President Obama made a forceful response to Donald Trump’s proposed Muslim ban and his insistence that the act in Orlando be labeled as radical Islamic terrorism: “There’s no magic to the phrase radical Islam … What exactly would using this language accomplish? What exactly would it change? Would it make ISIL less committed to try and kill Americans? Would it bring in more allies? Is there a military strategy that is served by this? The answer is none of the above. Calling a threat by a different name does not make it go away.” In other words, loose rhetoric and inflammatory tweets are dragging us into a heated public debate about which words to use to describe the motivations we imagine prompted a homicidal sociopath; even as it’s clear that, after only a couple days, we’re only getting a partial picture of what those motivations were. From The NYT’s Max Fisher: Gays, Guns and Jihad: Motives Blur on Closer Scrutiny.

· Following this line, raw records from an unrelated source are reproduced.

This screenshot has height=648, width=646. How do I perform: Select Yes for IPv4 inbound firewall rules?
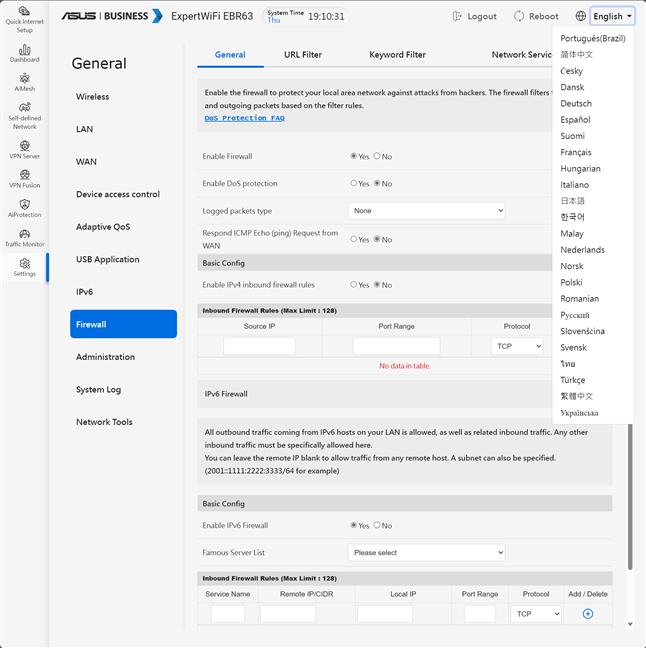(354, 285)
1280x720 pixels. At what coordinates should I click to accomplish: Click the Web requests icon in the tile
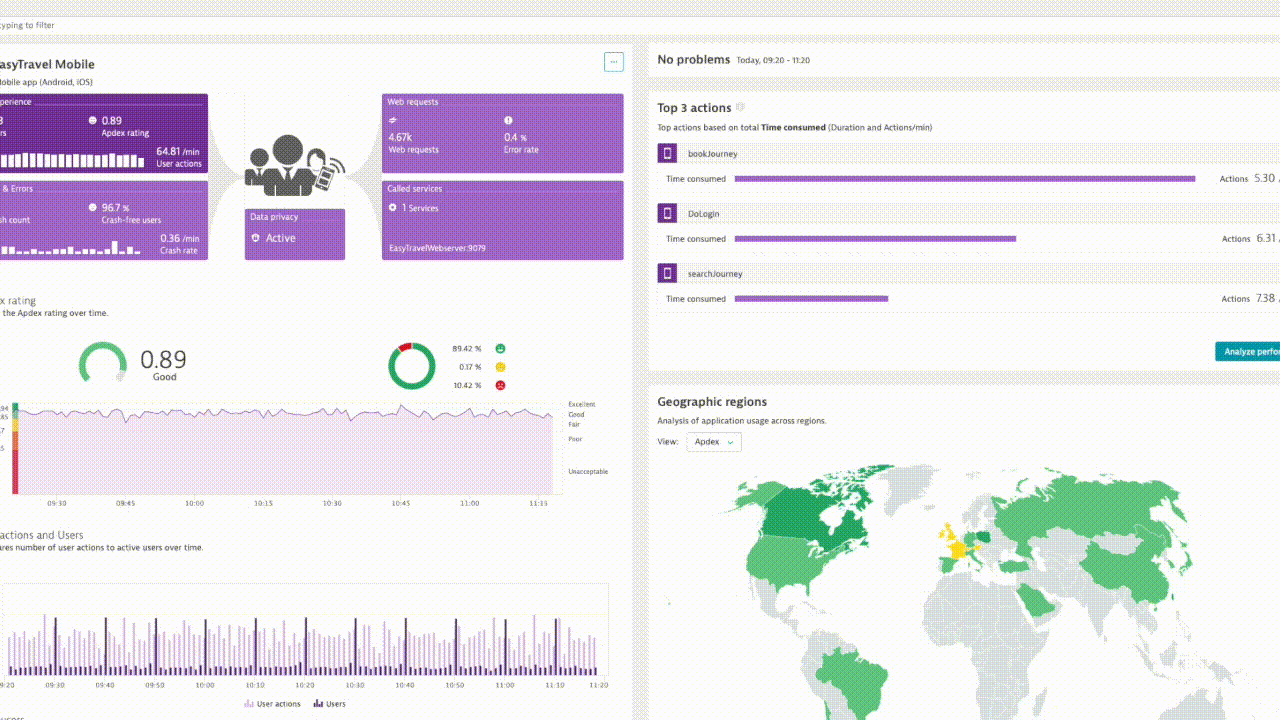pos(392,120)
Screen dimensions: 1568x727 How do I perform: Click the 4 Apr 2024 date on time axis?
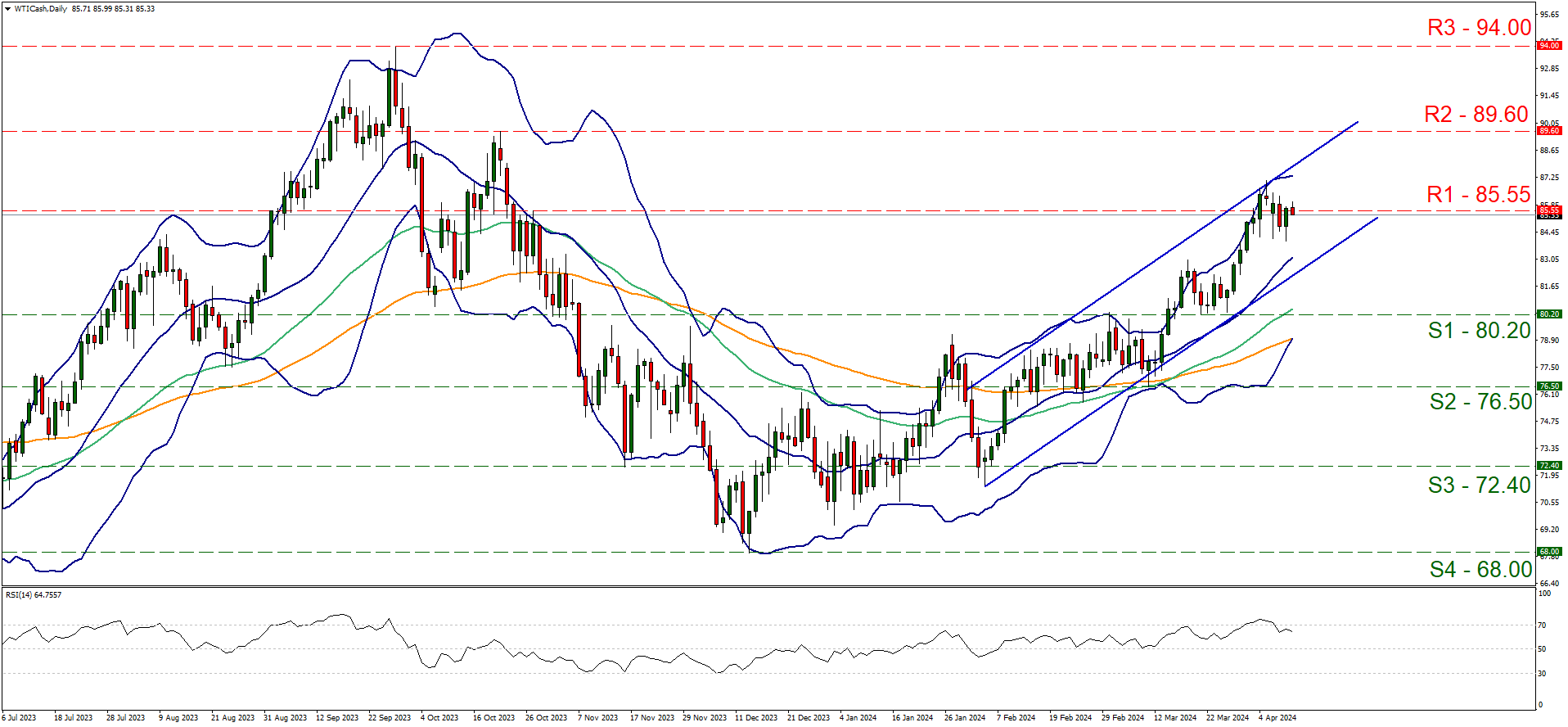coord(1277,718)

+ Instead of putting a name to the murderer, we should remember the names that really matter: Luis, Edward, Amanda, Christopher, Akyra. Meet the victims of the Orlando massacre, many of whom were celebrating in one of the few places they felt comfortable doing so. They deserve better than to be fodder for hate speech and a handful of self-serving tweets.

+ “If you’ve never understood a bar as a refuge, then maybe you’ve never felt the fear of showing affection to someone in public.” Shavonte Zellous of the WNBA’s NY Liberty: I Am Orlando.

+ “I can’t stop thinking about the possibility that someone like us was hurt or murdered at Pulse on Sunday morning, outed in the very worst way, in a phone call every family dreads.” Matt Thompson in The Atlantic: To Be Outed in the Worst Possible Way.